If so, then shutting down solar PVs is hardly going to bring Australia to its knees.
These politicians meaning politicians as a class generally, or just politicians from the side of politics, or parties, you disagree with? Those are vastly different things. While I would certainly agree some Australian politicians are more dangerous than others, I suspect we’d differ as to exactly whom and why.
Those in power have the potential to be far more dangerous than the opposition. Those who pursue radical ideologies and agendas are far more dangerous than those who pursue mainstream or traditional positions. And those supported by the media have far greater potential to be dangerous than those rigorously criticised and condemned in print, on radio, and on TV, for every alleged act or statement they make that the media dislike.
Of course. Compromising smart devices is precisely what forms a botnet.

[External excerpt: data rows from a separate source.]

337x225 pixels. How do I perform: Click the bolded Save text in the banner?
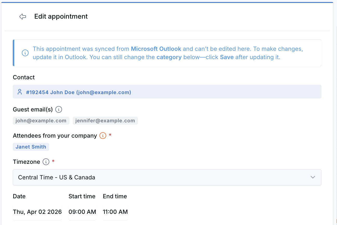(226, 57)
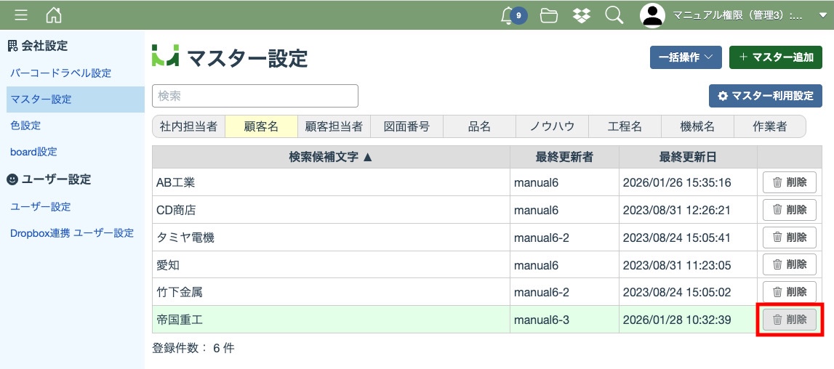The width and height of the screenshot is (834, 369).
Task: Delete the タミヤ電機 entry
Action: click(789, 238)
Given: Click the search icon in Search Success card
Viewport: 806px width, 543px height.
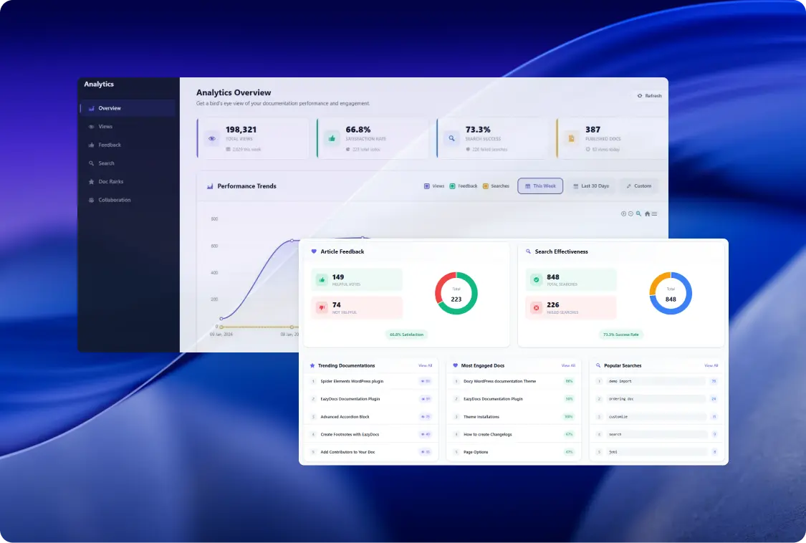Looking at the screenshot, I should (451, 138).
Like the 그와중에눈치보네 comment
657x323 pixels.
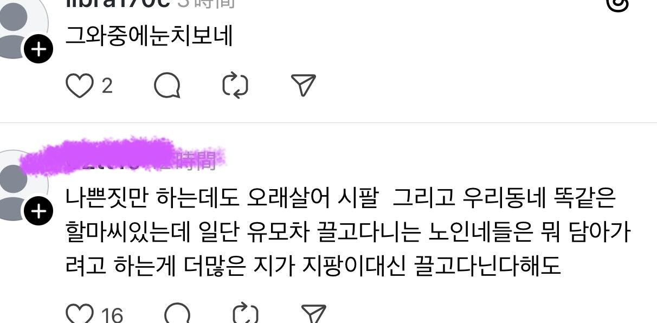pos(79,86)
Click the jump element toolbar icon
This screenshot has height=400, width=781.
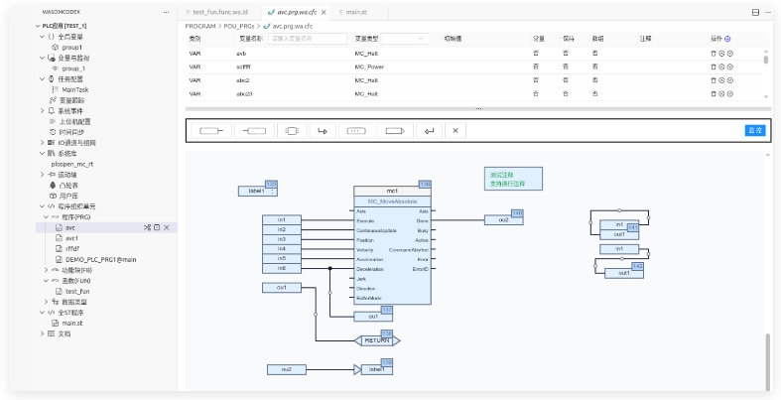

I personally agree with the Minister, we need to consider the risk associated with these devices
If it’s on Sky News you do have to analyse it for political point scoring because it’s basically a conservative mouthpiece which is what this article did. And the article made some good points about the things already in place that would make such an attack unsuccessful on a wide basis. Before you can backdoor something you need access which would involve breaking encryption which is almost impossible without human engineering.
We do probably need to upgrade our intelligence apparatus so they can properly analyse such threats and have plans in place if such an attack did take place but I put this one in the highly unlikely basket.
You do realise that the most logical place to backdoor something, or even push updates to it, is from the manufacturer? Who do you think writes the firmware? Who sends the updates?
I think it’s a bit tricky, on one hand these devices pose a significant risk, but that said. the alternatives are significantly more expensive. Worth the cost?
“However, the risk of a critical security vulnerability – such as an unsecured login to an inverter – isn’t dependent on a product’s country of manufacture. Any internet-exposed device with a vulnerability can be exploited by any attacker that finds it.”
This simply is not true. Of course it can be dependent on where it is manufactured.
Hi Ali, i partially agree, you can hack any device no matter where it is located. My concern is if it’s made in China, the Chinese Government could have the manufacturer install a deliberate vulnerability.
Inverters from places like Europe or the US are built to be tough. The Chinese inverters may be build the back door left wide open for hackers!
Forbes today published an article titled “Chinese Malware Could Cut Power To U.S. Military Bases, Businesses And Homes, Report Claims”. Look, I understand that we want to defend our choices (and egos) to buy low-cost products, but the risk is there. On the low end, it’s not much different from the denial of service attacks that happen every day with technology. But this has the potential to be much more widespread. Proactively managing the risk is key.
Hi Sridhar, I completely agree. In a price vs safety decision, we should probably pick safety. Especially for the military
Hi Bryce, not sure if you saw it, but the army has got rid of their Chinese made Drones for this reason. Perhaps it’s about time they get rid of any Chinese made solar inverters and PV cells.
I am really concerned about the risk these inverters pose. We’re meant to be installing millions of homes worth of panels in the coming years and we’re going to hook each of them up to a security risk
Since reading this, I’ve done a bit more of my own research. These inverters are really worrying, apparently Chinese Government policy dictates that they are allowed to take any data collected by a Chinese company, even if it is Australian data.
Hi Toby, This is correct, the Chinese Government imposes this on any chinese owned company, this could include the owners, or the contract manufacturers of various solar and PV products.